■ Extrait de l'article:

Investissement Donerail, de Sherbrooke, propose 230 logements sur 130 lots résidentiels et la création d'une zone de conservation naturelle équivalant à 44 % des terrains situés dans le triangle formé par l'autoroute Laurentienne, la rue George-Muir et le boulevard Henri-Bourassa.

Projet immobilier sur les terres des Soeurs du Bon-Pasteur: les citoyens sur leurs gardes

Le président du conseil de quartier de Notre-Dame-des-Laurentides, Denis Béland, attend la présentation du projet que le promoteur immobilier Donerail destine aux anciennes terres des Soeurs du Bon-Pasteur avant de conclure que les demandes des citoyens seront respectées.
«On n'est pas du tout fermé à quelque projet de développement que ce soit. Ça dépend. On demande à voir un peu, poser des questions, avoir des détails. C'est certainement rassurant de savoir qu'il n'y aura pas de tours d'habitation de sept, huit étages dans le boisé», a réagi mardi M. Béland, qui réside à proximité.
Investissement Donerail, de Sherbrooke, propose 230 logements sur 130 lots résidentiels et la création d'une zone de conservation naturelle équivalant à 44 % des terrains situés dans le triangle formé par l'autoroute Laurentienne, la rue George-Muir et le boulevard Henri-Bourassa. Le projet doit être rendu public prochainement.
Les citoyens du secteur ont déjà rejeté par référendum le précédent projet d'écoquartier Nodelo du promoteur immobilier Sébastien Leboeuf, qui prévoyait 1600 unités de logement. Ils ont aussi refusé un plan à 300 logements préparé par la Ville de Québec.
Dans une pétition de 231 noms, ils sont toutefois revenus à la charge avec trois conditions pour le développement des terrains qui ont changé de propriétaire à l'été 2014 : l'instauration d'une zone tampon de 200 mètres en bordure de l'autoroute Laurentienne, l'interdiction de construire à moins de 10 mètres des bâtiments existants et la préservation des milieux humides en général et du boisé au nord de la rue de Bigorre en particulier.
M. Béland ajoute que les citoyens s'inquiètent de l'augmentation de la circulation sur la rue George-Muir, déjà congestionnée aux heures de pointe.
Le conseiller municipal Patrick Voyer, du district des Monts, a répété que ce serait aux citoyens de décider de l'avenir du projet. Lui-même le juge intéressant et «rassurant». Le maire Régis Labeaume a aussi affiché sa préférence pour la nouvelle mouture par rapport à l'ancienne.

■ Exercices à réaliser:
1) Condensez sous forme de liste le paragraphe de l'article qui commence par « Dans une pétition de 231 noms », en conservant ses faits principaux.
2) D'après l'article, pourquoi les citoyens s'inquiètent-ils de la circulation sur la rue George-Muir ? Répondez en une à trois phrases.
3) Recopiez à l'identique le passage de l'article qui va de « M. Béland ajoute » jusqu'à « rapport à l'ancienne. ».
Les items n'interviennent d'aucune façon dans ces exercices.

■ Extraits des items:

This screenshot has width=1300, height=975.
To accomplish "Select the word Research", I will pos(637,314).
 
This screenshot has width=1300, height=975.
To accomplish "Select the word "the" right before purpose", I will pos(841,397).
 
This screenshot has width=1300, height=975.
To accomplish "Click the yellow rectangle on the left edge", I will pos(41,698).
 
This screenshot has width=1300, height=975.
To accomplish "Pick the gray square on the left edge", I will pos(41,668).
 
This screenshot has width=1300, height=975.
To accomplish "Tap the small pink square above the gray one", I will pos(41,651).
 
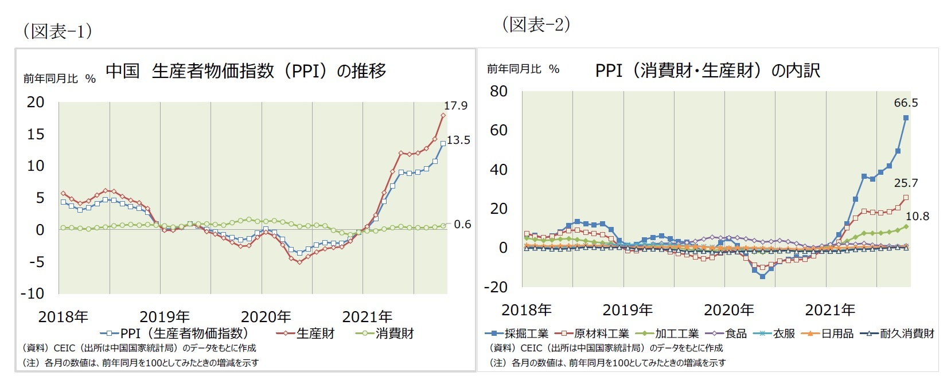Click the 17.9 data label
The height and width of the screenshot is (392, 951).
point(455,106)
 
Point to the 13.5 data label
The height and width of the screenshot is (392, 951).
point(458,140)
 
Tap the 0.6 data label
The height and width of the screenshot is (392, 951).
point(462,225)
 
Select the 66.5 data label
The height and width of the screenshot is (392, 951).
point(906,103)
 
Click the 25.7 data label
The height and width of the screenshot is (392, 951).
point(906,183)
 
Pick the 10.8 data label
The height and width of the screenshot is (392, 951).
point(917,217)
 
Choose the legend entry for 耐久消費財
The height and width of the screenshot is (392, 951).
point(907,334)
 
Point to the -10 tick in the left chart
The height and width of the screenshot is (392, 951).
point(32,293)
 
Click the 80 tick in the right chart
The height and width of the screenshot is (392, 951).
point(498,91)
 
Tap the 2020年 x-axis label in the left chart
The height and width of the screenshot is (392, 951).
point(266,317)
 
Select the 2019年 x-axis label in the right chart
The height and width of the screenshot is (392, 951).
point(627,310)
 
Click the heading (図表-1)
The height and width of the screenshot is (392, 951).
point(57,31)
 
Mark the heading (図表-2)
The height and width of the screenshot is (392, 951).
point(536,25)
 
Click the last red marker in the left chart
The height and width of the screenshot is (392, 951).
point(443,115)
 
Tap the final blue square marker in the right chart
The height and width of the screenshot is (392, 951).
point(906,118)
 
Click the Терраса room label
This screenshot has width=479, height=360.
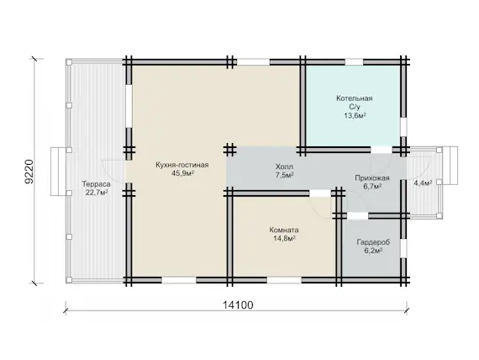(x=97, y=184)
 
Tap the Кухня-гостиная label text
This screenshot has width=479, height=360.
(x=182, y=165)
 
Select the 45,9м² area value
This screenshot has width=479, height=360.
(x=183, y=174)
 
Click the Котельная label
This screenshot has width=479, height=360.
(x=355, y=98)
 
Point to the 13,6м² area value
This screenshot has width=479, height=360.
(x=355, y=115)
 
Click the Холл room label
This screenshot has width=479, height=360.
(x=284, y=167)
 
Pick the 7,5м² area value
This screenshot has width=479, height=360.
(x=284, y=175)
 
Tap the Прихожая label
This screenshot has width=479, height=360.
(x=372, y=178)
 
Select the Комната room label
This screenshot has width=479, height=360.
(x=284, y=230)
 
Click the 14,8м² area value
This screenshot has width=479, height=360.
(x=284, y=239)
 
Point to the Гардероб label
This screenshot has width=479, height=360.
(x=373, y=242)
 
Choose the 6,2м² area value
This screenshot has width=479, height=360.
(x=373, y=251)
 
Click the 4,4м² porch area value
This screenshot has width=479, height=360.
(x=423, y=183)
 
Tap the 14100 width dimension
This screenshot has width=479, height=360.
(x=238, y=305)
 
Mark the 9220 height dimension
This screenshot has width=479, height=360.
(x=29, y=172)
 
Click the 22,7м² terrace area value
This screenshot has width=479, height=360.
(x=97, y=193)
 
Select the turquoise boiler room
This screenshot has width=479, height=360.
(x=354, y=106)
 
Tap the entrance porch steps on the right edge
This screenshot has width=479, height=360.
(x=450, y=166)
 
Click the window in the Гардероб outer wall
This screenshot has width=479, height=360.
(x=404, y=248)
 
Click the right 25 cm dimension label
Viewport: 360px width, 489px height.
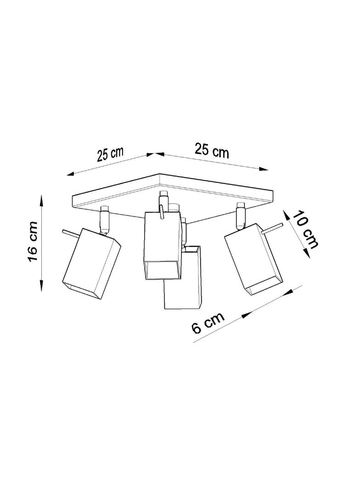pyautogui.click(x=212, y=150)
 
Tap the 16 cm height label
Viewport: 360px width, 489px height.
pyautogui.click(x=33, y=241)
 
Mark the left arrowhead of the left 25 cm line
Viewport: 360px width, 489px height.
pyautogui.click(x=73, y=174)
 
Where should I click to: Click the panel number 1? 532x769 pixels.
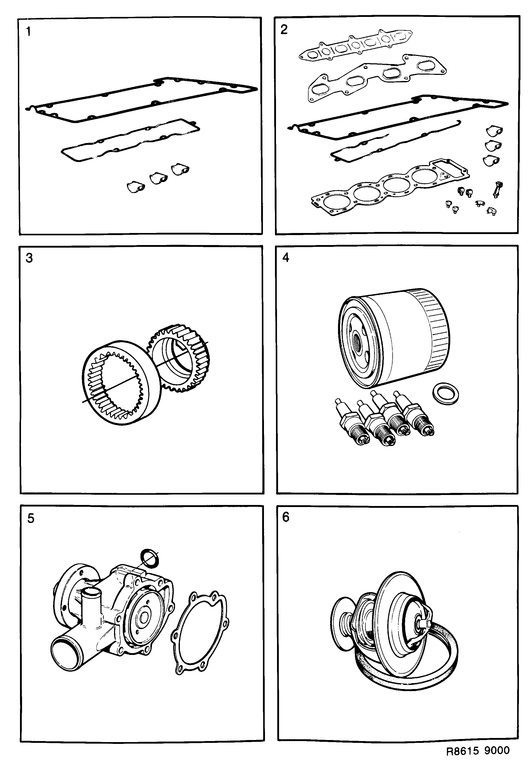click(28, 32)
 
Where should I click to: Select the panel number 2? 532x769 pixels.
click(284, 30)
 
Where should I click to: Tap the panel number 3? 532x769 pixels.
click(29, 258)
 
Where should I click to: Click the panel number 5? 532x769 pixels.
click(31, 518)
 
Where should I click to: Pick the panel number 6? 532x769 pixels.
click(286, 517)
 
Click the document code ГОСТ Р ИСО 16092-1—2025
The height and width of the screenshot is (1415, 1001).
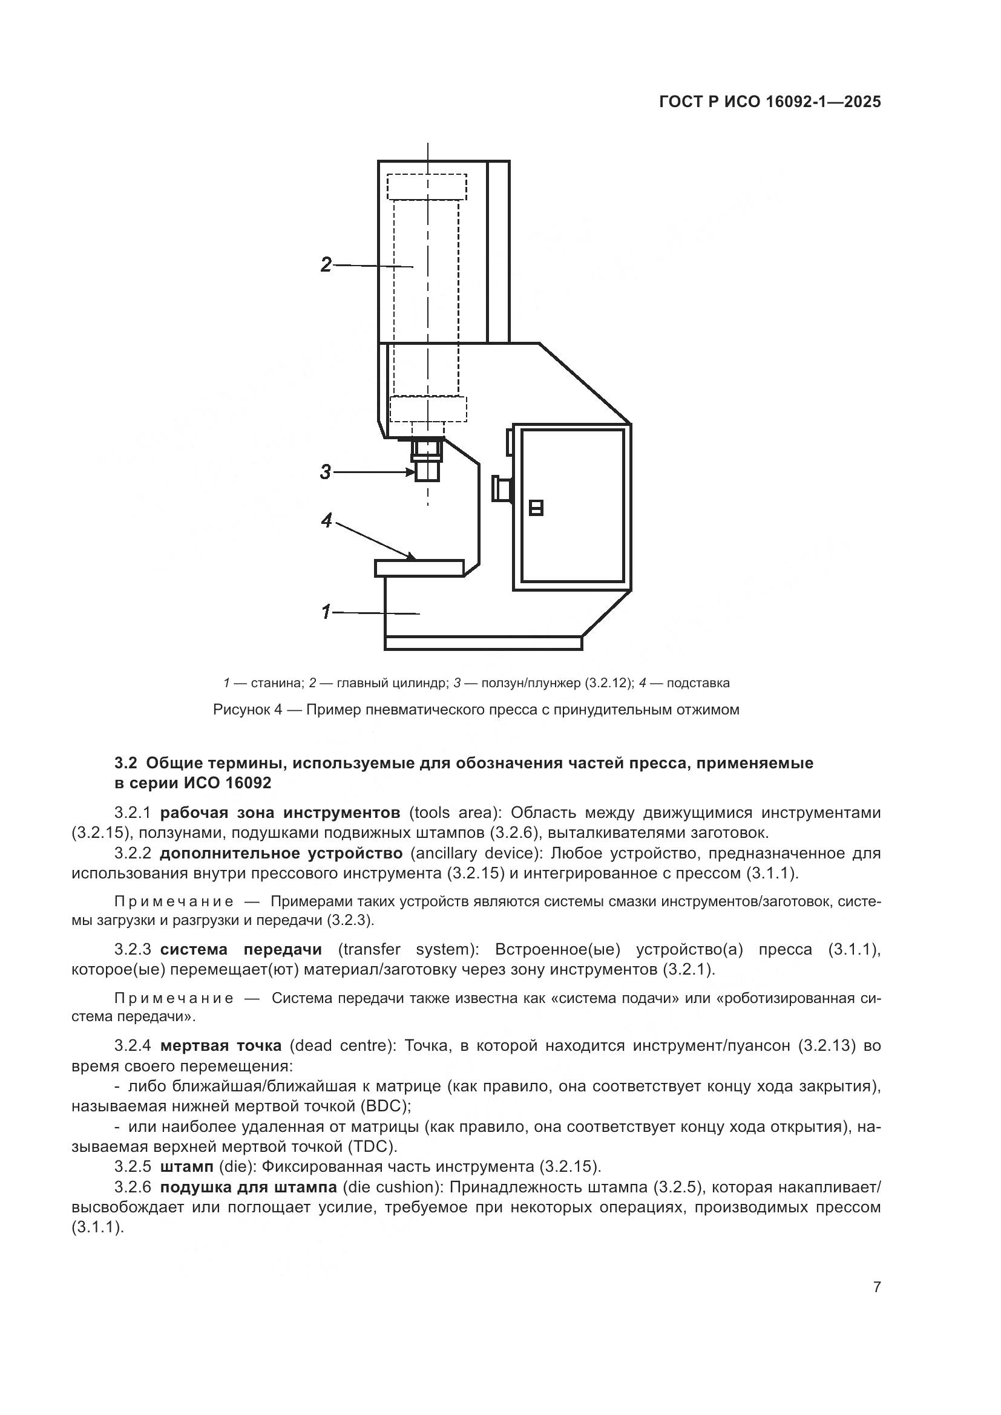(770, 102)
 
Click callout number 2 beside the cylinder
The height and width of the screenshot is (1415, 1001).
(326, 264)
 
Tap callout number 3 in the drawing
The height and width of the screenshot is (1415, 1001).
(326, 472)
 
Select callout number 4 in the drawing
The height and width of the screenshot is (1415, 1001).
(327, 521)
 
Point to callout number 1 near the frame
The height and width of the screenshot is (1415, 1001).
(326, 612)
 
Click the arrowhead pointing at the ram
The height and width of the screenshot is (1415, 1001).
(411, 472)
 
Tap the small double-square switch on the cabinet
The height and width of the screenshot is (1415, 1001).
(536, 508)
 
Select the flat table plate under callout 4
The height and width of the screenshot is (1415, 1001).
(419, 568)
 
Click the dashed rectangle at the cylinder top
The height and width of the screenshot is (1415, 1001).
(427, 187)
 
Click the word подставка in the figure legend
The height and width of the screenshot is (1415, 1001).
(698, 683)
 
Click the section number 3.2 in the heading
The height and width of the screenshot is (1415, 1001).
(125, 763)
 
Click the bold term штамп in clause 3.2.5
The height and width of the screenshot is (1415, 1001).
(187, 1166)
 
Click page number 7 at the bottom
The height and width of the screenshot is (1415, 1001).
(876, 1287)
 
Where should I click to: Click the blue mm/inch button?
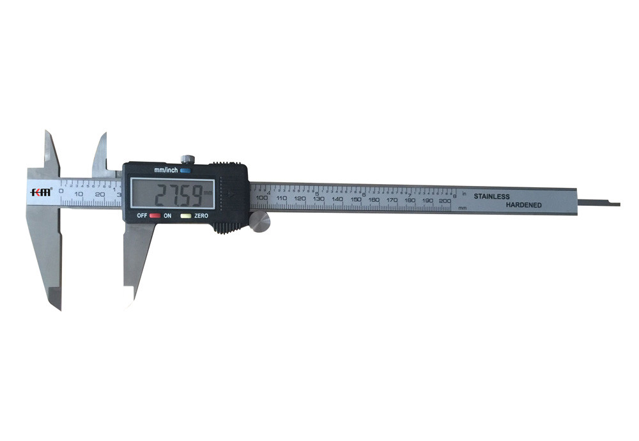pyautogui.click(x=185, y=171)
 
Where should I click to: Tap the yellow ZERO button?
pyautogui.click(x=185, y=216)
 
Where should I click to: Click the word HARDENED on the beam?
pyautogui.click(x=524, y=205)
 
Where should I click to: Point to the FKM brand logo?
pyautogui.click(x=40, y=192)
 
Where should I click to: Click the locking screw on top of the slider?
pyautogui.click(x=187, y=158)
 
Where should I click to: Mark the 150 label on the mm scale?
pyautogui.click(x=355, y=199)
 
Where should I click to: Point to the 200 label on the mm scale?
pyautogui.click(x=445, y=201)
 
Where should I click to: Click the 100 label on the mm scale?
pyautogui.click(x=261, y=198)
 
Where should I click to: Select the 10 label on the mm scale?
pyautogui.click(x=78, y=194)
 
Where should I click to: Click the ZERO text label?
pyautogui.click(x=201, y=216)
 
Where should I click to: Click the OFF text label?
pyautogui.click(x=142, y=216)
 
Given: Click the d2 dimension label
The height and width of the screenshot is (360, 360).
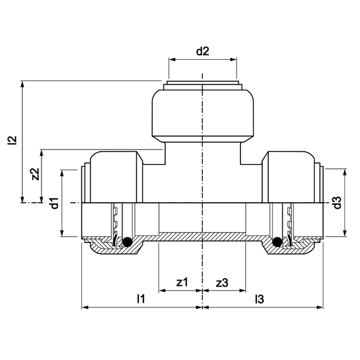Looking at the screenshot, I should (203, 52).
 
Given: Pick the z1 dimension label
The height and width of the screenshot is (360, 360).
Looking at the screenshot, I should (182, 282).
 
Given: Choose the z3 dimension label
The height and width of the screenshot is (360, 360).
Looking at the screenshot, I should (222, 282).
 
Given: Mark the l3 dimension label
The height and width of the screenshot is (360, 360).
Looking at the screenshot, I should (259, 299).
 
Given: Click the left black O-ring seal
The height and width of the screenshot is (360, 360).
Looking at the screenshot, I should (128, 241).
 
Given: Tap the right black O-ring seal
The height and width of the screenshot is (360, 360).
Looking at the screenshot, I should (276, 241).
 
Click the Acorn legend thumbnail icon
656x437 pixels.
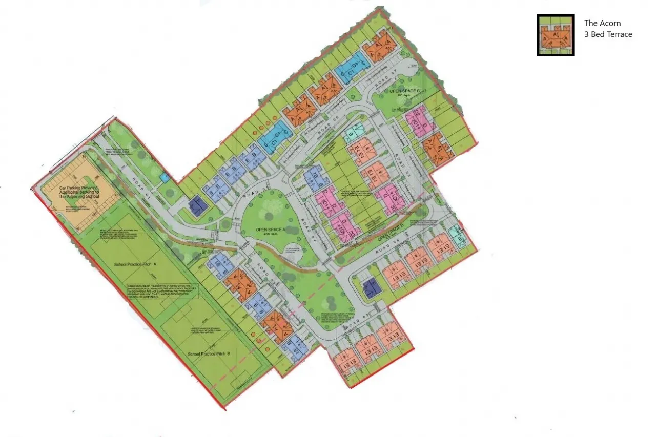[555, 35]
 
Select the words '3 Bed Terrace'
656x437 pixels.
[608, 34]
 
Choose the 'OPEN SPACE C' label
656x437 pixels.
[404, 91]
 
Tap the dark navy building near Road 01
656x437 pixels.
[197, 206]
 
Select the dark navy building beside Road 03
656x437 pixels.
[372, 289]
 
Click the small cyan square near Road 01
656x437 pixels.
[164, 177]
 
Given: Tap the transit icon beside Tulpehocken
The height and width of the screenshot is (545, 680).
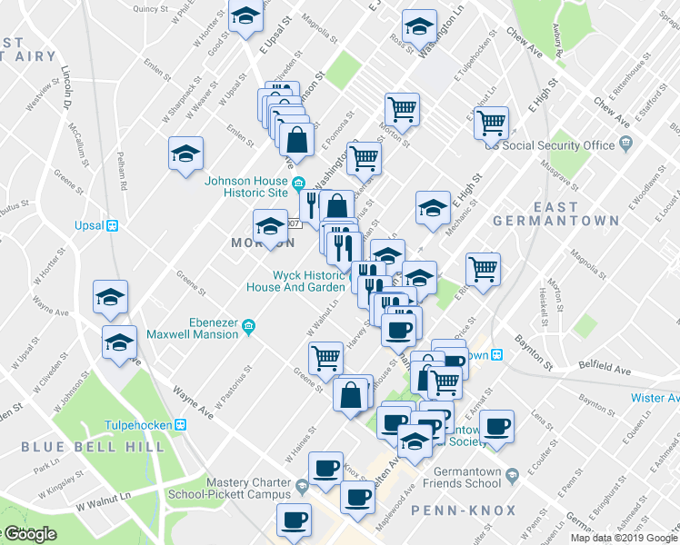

■ Corrigé des exercices:
1)
- Les citoyens ont signé une pétition de 231 noms.
- Elle porte sur les terrains qui ont changé de propriétaire à l'été 2014.
- Elle pose trois conditions :
  - une zone tampon de 200 mètres en bordure de l'autoroute Laurentienne ;
  - aucune construction à moins de 10 mètres des bâtiments existants ;
  - la préservation des milieux humides, en particulier du boisé au nord de la rue de Bigorre.

2) Les citoyens craignent une augmentation de la circulation sur la rue George-Muir. Cette rue est déjà congestionnée aux heures de pointe.

3)
M. Béland ajoute que les citoyens s'inquiètent de l'augmentation de la circulation sur la rue George-Muir, déjà congestionnée aux heures de pointe.
Le conseiller municipal Patrick Voyer, du district des Monts, a répété que ce serait aux citoyens de décider de l'avenir du projet. Lui-même le juge intéressant et «rassurant». Le maire Régis Labeaume a aussi affiché sa préférence pour la nouvelle mouture par rapport à l'ancienne.